■ Your instructions
From the line with "BROADSIDED (275, 821)" to the line with "[Roe, Rights, and", retype every line exactly, including those two, and leave out the rest of the data below.
Provided entries: Begin
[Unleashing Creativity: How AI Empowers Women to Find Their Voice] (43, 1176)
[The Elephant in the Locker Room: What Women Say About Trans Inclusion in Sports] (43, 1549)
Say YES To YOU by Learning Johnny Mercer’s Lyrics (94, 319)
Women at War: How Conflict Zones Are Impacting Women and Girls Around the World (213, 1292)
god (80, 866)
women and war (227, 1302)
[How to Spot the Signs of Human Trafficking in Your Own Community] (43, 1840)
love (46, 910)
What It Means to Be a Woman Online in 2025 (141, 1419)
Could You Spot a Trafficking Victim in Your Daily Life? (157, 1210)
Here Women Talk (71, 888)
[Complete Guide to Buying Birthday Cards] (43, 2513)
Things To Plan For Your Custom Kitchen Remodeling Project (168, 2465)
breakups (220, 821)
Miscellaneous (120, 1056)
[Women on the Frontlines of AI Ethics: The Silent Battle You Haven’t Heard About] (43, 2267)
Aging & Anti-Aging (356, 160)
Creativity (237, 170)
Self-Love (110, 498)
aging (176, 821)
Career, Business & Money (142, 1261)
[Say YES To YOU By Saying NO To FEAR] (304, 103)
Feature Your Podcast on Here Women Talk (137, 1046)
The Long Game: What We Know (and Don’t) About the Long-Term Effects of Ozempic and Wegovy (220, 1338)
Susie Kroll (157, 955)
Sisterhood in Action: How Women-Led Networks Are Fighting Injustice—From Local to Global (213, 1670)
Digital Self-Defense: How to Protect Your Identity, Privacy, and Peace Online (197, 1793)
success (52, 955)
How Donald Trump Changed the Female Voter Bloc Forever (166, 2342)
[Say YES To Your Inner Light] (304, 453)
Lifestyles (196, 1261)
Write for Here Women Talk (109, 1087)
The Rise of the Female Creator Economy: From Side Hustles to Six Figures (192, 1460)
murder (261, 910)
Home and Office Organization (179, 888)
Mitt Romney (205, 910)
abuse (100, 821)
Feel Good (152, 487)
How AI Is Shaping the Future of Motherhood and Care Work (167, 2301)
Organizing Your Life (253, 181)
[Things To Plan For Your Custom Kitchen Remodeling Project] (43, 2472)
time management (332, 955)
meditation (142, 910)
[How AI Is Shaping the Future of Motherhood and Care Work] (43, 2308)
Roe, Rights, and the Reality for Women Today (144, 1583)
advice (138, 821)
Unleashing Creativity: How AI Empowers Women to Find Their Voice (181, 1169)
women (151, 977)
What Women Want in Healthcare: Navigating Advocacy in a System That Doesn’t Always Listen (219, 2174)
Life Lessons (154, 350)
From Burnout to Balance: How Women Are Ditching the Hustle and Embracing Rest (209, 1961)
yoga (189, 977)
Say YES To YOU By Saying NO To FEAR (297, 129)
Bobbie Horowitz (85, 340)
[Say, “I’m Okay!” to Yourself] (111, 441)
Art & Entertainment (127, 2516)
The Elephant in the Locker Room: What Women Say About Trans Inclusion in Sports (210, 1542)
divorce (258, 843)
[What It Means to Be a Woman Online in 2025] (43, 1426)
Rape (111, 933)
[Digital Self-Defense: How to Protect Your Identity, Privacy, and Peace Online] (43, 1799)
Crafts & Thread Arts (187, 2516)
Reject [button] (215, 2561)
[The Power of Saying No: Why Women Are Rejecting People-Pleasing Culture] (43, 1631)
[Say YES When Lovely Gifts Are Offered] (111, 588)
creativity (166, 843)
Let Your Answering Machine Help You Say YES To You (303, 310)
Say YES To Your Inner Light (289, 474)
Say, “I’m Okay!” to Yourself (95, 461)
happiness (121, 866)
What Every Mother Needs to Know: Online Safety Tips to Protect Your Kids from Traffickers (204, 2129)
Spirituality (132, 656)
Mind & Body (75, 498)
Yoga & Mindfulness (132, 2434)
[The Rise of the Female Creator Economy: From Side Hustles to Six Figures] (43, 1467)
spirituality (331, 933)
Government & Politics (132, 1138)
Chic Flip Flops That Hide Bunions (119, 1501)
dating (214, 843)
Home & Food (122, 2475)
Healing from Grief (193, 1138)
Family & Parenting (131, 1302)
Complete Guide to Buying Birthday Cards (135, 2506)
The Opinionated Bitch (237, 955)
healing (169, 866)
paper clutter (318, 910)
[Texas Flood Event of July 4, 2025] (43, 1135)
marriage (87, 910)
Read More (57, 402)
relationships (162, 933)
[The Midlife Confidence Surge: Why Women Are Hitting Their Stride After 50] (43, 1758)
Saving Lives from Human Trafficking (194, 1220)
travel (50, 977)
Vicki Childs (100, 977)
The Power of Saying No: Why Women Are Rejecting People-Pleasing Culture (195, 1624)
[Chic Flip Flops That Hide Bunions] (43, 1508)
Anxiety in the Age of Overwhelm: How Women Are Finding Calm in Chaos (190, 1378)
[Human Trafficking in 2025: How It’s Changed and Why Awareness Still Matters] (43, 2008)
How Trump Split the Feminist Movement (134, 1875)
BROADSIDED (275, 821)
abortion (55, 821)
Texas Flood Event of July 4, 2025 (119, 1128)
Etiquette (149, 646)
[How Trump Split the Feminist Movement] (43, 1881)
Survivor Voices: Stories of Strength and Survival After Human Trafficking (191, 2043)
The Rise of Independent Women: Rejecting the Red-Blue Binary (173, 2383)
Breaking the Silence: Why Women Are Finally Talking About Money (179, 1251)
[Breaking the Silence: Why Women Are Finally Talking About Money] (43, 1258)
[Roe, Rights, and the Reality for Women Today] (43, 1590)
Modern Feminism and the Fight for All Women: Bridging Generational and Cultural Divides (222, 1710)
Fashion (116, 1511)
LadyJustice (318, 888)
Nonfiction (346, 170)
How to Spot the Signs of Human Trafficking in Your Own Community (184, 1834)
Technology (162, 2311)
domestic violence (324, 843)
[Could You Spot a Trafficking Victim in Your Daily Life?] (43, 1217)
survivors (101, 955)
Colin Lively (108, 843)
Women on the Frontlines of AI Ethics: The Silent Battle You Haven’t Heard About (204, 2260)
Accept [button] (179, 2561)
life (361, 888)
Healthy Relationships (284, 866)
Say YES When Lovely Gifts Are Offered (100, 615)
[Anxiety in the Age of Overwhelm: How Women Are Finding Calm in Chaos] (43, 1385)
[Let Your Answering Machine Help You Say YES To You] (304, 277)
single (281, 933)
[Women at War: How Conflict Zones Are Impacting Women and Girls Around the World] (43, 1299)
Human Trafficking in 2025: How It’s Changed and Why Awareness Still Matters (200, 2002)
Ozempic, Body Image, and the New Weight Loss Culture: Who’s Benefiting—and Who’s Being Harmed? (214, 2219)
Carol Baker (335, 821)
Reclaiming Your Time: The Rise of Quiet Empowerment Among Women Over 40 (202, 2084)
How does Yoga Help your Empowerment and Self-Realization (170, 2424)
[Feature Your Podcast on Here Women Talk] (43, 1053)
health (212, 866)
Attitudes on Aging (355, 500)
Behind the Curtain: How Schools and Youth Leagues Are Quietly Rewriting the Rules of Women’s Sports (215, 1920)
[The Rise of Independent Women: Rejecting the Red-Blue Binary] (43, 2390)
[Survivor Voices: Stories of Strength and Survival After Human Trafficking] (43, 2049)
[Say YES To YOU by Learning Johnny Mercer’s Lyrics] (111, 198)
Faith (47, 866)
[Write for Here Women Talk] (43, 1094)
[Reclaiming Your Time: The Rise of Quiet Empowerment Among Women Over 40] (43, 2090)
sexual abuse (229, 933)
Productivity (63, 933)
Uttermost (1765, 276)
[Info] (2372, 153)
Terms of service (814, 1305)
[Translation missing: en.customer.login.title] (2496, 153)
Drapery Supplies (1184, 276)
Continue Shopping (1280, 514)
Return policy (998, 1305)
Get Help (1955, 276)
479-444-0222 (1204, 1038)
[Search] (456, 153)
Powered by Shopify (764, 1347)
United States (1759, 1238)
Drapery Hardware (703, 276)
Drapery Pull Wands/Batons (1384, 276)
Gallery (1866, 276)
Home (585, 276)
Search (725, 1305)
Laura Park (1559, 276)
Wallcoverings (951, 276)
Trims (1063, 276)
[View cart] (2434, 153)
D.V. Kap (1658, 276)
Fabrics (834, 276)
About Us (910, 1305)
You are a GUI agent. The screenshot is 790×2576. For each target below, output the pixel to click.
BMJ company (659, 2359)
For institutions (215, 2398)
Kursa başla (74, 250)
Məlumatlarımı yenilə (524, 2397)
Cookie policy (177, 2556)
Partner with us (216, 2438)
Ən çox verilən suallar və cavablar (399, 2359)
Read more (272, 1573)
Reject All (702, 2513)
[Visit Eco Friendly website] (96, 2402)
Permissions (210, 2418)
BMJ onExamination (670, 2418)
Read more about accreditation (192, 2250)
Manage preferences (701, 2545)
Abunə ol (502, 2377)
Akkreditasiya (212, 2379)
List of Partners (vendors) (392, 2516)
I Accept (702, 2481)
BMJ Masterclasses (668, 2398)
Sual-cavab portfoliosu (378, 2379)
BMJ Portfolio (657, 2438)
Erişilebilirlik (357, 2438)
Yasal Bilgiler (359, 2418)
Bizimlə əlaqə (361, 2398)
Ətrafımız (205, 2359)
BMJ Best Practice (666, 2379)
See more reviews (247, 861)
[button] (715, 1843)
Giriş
Provided entries: End
■ Completed task
BROADSIDED (275, 821)
abortion (55, 821)
Texas Flood Event of July 4, 2025 (119, 1128)
Etiquette (149, 646)
[How Trump Split the Feminist Movement] (43, 1881)
Survivor Voices: Stories of Strength and Survival After Human Trafficking (191, 2043)
The Rise of Independent Women: Rejecting the Red-Blue Binary (173, 2383)
Breaking the Silence: Why Women Are Finally Talking About Money (179, 1251)
[Breaking the Silence: Why Women Are Finally Talking About Money] (43, 1258)
[Roe, Rights, and the Reality for Women Today] (43, 1590)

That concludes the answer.